> Activity: Stop after the line containing "The height and width of the screenshot is (866, 1400)."; retype every line of the data before it exactly, starting from the first.

> Dataset entries:
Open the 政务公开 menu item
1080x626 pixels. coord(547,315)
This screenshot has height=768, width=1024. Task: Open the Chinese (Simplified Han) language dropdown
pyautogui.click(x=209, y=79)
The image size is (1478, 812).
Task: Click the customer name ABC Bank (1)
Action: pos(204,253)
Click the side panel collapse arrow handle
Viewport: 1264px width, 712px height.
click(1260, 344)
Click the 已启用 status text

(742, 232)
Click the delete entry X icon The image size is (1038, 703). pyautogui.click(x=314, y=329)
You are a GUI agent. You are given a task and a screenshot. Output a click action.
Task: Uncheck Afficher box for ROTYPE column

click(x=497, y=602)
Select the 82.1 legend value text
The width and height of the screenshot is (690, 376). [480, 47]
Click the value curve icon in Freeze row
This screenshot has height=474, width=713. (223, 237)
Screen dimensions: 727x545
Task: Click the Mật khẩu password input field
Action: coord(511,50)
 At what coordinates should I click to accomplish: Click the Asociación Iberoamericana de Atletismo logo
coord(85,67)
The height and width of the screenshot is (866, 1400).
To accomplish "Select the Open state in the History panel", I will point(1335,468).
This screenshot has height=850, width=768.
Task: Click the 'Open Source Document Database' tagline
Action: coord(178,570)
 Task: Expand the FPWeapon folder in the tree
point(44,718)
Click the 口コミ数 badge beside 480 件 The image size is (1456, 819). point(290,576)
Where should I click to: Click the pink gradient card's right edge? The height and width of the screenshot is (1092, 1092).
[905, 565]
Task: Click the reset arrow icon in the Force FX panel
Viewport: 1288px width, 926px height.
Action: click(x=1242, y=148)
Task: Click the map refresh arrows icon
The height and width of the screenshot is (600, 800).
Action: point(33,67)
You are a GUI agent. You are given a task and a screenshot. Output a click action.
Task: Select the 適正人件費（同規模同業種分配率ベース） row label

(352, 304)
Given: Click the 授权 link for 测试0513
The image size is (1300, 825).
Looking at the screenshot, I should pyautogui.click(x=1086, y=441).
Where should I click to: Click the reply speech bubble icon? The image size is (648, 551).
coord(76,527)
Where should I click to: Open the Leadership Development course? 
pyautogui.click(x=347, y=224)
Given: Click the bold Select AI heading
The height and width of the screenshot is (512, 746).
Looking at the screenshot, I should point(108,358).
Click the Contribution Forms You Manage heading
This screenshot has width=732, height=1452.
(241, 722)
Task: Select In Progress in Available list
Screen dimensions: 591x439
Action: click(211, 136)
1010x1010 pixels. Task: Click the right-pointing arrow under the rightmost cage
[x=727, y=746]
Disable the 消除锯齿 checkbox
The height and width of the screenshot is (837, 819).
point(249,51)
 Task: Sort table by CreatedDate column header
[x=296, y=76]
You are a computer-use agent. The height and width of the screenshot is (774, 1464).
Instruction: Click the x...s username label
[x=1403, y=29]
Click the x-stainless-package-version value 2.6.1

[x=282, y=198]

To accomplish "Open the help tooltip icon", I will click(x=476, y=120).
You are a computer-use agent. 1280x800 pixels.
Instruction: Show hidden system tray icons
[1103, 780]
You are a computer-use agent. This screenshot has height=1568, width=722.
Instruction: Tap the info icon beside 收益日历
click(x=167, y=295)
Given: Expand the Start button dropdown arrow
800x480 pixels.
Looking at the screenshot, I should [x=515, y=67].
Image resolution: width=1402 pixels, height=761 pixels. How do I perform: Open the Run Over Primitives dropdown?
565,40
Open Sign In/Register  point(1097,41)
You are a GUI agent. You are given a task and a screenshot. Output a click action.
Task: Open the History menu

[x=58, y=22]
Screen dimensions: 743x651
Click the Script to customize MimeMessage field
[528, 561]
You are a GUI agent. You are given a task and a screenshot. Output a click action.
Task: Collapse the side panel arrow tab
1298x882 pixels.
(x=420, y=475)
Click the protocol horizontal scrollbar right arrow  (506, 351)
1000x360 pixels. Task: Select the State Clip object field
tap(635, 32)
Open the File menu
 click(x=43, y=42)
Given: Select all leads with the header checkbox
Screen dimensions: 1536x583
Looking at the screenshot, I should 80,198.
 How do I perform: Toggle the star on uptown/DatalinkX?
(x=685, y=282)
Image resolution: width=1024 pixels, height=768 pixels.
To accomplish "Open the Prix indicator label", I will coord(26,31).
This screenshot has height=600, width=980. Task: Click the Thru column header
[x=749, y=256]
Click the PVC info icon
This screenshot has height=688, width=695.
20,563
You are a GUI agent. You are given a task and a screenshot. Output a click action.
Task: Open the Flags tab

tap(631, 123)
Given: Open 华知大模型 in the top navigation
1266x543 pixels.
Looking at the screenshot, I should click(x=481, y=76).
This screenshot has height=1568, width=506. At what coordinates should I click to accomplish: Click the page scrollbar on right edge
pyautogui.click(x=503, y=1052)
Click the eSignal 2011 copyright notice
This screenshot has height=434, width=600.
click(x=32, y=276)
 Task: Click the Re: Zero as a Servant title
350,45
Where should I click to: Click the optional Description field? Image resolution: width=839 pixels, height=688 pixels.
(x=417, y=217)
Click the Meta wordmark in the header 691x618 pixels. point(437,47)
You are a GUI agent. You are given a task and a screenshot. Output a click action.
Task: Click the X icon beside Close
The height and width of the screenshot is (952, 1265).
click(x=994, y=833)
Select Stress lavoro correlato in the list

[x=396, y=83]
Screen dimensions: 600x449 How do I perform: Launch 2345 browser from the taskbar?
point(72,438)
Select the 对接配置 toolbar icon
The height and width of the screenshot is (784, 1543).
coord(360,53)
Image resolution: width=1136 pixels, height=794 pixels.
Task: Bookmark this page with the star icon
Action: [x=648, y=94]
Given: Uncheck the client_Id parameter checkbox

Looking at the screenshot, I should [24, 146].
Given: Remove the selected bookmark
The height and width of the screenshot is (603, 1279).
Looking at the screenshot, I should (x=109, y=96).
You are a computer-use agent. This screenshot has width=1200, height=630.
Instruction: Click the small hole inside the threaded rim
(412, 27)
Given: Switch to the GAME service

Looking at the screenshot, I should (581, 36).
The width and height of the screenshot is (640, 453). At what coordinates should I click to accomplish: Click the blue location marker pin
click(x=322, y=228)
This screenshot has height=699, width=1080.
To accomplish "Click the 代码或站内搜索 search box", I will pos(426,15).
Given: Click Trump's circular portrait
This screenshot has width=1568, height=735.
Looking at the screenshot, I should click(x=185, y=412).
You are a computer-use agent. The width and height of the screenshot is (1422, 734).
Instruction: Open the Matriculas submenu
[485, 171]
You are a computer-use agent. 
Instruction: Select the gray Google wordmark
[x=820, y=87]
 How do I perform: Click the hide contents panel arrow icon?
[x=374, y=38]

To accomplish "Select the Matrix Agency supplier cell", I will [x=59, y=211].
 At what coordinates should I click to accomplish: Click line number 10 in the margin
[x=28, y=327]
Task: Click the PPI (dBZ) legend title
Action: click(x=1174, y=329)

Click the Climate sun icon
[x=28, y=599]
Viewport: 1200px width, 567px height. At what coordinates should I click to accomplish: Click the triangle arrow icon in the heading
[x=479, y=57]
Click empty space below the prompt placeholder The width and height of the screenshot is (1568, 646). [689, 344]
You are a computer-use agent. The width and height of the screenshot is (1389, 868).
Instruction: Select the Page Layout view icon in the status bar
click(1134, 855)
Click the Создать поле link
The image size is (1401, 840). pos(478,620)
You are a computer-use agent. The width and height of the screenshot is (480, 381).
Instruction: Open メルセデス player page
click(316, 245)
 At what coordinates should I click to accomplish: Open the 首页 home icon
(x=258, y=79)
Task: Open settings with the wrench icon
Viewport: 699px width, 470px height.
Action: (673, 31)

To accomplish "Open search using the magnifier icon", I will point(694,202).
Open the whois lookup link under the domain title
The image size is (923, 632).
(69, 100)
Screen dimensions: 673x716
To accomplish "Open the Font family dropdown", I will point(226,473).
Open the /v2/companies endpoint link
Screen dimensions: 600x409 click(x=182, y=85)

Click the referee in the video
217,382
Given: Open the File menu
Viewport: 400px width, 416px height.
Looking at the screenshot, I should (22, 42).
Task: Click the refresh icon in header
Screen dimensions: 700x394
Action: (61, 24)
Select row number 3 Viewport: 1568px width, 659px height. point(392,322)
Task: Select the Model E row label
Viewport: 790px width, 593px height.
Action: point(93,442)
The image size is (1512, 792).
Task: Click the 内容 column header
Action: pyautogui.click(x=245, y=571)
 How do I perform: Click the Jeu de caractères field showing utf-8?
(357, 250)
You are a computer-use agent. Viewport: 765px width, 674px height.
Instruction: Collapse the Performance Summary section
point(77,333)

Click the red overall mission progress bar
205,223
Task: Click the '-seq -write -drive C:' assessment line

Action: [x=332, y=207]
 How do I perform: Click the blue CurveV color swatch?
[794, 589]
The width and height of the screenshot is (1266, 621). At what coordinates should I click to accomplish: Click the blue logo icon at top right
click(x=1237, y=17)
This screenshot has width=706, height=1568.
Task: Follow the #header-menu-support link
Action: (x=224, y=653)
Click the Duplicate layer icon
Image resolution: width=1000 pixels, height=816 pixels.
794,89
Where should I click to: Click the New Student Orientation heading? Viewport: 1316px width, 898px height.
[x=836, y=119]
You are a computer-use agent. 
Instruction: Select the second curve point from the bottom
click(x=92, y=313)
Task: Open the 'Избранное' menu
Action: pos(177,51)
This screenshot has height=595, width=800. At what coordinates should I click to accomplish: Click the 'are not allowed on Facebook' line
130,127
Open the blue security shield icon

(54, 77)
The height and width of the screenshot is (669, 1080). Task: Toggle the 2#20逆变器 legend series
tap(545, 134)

> Result for this task:
Open the 政务公开 menu item
1080x626 pixels. coord(547,315)
This screenshot has height=768, width=1024. Task: Open the Chinese (Simplified Han) language dropdown
pyautogui.click(x=209, y=79)
The image size is (1478, 812).
Task: Click the customer name ABC Bank (1)
Action: pos(204,253)
Click the side panel collapse arrow handle
Viewport: 1264px width, 712px height.
click(1260, 344)
Click the 已启用 status text

(742, 232)
Click the delete entry X icon The image size is (1038, 703). pyautogui.click(x=314, y=329)
You are a GUI agent. You are given a task and a screenshot. Output a click action.
Task: Uncheck Afficher box for ROTYPE column

click(x=497, y=602)
Select the 82.1 legend value text
The width and height of the screenshot is (690, 376). [480, 47]
Click the value curve icon in Freeze row
This screenshot has height=474, width=713. (223, 237)
Screen dimensions: 727x545
Task: Click the Mật khẩu password input field
Action: coord(511,50)
 At what coordinates should I click to accomplish: Click the Asociación Iberoamericana de Atletismo logo
coord(85,67)
The height and width of the screenshot is (866, 1400).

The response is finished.